The transcriptional and epigenetic reprogramming associated with chronic IL1β-mediated expansion and myeloid priming in TET2 deficient stem and progenitor cells

Clonal hematopoiesis (CH) increases the risk for the development of hematological malignancy and cardiovascular disease. IL1β is elevated in patients with CH and its inhibition mitigates cardiovascular risk in murine models with Tet2 loss-of-function. How IL1β alters population dynamics of hematopoietic cells upon Tet2 deletion ( Tet2 -KO) is not well understood. We demonstrated IL1β expands Tet2 -KO monocytes/macrophages, and long-term hematopoietic stem cells. IL1β promoted myeloid bias over other lineages of Tet2 -KO HSPCs coinciding with the failure to demethylate lineage-associated enhancer and transcription factor binding sites.
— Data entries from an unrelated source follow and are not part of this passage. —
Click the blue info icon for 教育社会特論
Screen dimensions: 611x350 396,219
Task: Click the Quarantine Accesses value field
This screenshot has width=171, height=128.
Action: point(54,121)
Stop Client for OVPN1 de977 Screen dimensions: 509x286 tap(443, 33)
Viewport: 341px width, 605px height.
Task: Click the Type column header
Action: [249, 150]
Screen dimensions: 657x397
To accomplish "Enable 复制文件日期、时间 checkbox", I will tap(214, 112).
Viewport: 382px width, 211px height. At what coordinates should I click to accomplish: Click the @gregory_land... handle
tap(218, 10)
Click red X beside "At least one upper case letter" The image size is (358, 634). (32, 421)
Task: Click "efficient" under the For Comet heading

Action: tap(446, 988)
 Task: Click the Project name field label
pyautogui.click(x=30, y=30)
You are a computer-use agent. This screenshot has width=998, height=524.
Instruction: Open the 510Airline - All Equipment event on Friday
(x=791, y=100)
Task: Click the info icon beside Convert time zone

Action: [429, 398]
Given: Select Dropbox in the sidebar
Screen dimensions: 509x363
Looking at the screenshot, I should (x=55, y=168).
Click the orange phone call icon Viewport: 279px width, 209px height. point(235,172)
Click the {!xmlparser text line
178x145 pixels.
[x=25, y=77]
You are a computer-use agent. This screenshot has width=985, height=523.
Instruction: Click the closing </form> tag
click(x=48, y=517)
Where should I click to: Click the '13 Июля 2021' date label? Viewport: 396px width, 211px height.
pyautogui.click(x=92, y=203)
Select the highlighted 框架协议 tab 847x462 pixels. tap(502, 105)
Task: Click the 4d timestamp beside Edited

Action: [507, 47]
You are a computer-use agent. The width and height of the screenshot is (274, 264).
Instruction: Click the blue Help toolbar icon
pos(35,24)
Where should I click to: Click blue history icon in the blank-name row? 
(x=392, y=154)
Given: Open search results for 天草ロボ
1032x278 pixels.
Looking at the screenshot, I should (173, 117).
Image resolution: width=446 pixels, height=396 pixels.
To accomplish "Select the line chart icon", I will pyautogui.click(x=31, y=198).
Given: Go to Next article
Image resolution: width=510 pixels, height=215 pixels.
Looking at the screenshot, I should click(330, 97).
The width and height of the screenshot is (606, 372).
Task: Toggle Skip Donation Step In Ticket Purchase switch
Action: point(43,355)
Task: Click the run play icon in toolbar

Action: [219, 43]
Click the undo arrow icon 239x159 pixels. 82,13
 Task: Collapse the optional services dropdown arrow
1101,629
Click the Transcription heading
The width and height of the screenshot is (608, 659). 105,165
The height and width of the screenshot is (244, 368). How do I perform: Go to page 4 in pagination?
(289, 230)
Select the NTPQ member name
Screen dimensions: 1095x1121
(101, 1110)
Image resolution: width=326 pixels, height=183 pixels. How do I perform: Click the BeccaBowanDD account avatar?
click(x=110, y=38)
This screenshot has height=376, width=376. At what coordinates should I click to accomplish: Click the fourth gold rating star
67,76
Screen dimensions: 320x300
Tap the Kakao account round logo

IL1β enhanced the self-renewal ability of Tet2 -KO HSPCs by upregulating genes associated with self-renewal and by resisting the demethylation of binding sites of transcription factors promoting terminal differentiation. The IL1β-mediated premalignant phenotype is suppressed by the IL1β antagonist or deletion of the IL1 receptor-1, in vivo in aged mice. Our results demonstrate that targeting IL1 signaling could be an efficient early intervention strategy in preleukemic disorders. STATEMENT OF SIGNIFICANCE IL1β promoted myeloid expansion and self-renewal capacity of TET2-null pre-leukemic cells. Lineage bias occurred early within progenitors towards pro-inflammatory macrophages. Genes specific to aging and with roles in promoting self-renewal capacity, and myeloid bias were upregulated. Hypermethylation occurred within lymphoid and erythroid lineage-specific regulatory elements. Targeting IL1R1 reduced aberrant myeloid bias and premalignant phenotype. ### Competing Interest Statement The authors have declared no competing interest.